Task ::
Find all lines in the records that include the word "Select", and copy them out.

Extracted information ::
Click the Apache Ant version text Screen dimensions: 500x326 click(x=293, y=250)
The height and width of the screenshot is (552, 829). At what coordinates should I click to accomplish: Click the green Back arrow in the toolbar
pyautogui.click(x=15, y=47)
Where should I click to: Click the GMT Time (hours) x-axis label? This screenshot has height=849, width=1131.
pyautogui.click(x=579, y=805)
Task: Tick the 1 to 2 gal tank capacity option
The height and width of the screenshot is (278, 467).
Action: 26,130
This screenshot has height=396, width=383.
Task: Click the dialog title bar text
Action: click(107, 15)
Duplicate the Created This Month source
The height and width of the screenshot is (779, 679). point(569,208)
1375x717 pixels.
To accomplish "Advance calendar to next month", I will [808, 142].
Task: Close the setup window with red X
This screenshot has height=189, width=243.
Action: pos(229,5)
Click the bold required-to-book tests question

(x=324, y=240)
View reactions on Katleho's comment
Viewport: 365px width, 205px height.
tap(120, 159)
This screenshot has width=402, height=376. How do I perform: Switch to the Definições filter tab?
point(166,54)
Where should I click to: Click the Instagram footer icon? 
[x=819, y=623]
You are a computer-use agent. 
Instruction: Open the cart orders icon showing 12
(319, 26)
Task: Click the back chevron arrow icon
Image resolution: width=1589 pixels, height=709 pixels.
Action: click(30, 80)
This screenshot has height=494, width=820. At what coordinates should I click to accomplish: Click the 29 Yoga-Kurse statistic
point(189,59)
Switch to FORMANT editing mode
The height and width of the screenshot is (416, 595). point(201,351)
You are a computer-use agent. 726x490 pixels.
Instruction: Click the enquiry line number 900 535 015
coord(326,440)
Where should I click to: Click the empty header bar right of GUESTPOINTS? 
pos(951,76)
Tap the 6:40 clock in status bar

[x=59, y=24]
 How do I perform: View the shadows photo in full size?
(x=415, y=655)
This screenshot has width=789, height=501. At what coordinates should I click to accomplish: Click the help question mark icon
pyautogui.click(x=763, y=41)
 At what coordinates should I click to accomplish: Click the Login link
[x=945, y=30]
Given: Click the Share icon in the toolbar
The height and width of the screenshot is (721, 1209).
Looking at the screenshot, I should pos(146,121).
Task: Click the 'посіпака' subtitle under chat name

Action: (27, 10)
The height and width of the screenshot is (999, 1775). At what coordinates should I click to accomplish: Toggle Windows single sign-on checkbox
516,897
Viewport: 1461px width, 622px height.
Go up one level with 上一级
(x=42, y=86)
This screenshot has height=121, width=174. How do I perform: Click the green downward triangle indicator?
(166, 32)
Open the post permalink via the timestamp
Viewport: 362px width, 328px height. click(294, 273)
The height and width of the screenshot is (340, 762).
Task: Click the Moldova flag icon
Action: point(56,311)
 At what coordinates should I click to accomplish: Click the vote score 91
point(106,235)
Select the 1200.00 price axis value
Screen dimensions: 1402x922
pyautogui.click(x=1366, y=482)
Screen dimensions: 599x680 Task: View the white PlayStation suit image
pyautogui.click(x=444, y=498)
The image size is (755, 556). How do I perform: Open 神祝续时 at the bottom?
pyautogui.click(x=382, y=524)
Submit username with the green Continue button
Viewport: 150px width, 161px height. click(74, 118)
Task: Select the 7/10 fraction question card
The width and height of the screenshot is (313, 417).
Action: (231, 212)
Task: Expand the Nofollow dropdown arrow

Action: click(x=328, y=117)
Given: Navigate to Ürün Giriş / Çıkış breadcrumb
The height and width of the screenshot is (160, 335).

Written response ::
Select the 1200.00 price axis value
Task: Select the 7/10 fraction question card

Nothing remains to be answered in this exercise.